Try it >> Determine how many lines in the entries below include the word "agent", and reply with that number alone.

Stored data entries
##############################

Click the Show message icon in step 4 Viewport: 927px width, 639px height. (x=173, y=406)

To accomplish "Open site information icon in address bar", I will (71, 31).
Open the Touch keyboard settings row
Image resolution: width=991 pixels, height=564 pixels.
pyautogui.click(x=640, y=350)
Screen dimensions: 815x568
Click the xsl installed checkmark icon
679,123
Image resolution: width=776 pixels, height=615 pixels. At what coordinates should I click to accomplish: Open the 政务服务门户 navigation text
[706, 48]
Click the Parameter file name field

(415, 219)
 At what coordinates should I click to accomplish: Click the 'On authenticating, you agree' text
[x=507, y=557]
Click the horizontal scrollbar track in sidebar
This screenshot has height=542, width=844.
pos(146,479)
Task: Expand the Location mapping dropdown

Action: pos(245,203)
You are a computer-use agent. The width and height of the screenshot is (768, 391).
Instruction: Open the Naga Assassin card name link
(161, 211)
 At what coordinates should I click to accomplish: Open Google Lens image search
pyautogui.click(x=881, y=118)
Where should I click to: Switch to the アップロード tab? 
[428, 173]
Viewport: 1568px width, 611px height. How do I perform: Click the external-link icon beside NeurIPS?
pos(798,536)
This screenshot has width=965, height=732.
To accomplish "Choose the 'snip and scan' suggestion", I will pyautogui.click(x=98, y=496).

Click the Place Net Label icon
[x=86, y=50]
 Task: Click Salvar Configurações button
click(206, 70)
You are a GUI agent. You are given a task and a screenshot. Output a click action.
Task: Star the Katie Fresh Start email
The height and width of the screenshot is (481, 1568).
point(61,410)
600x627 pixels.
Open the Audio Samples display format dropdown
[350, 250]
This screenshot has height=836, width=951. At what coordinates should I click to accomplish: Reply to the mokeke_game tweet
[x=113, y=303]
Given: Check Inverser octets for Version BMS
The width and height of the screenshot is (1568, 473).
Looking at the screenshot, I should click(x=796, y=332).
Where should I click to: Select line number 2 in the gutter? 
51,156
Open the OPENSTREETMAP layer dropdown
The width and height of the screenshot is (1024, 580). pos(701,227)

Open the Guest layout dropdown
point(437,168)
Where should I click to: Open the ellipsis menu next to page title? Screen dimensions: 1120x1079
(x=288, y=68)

##############################

Solution to this task >> 2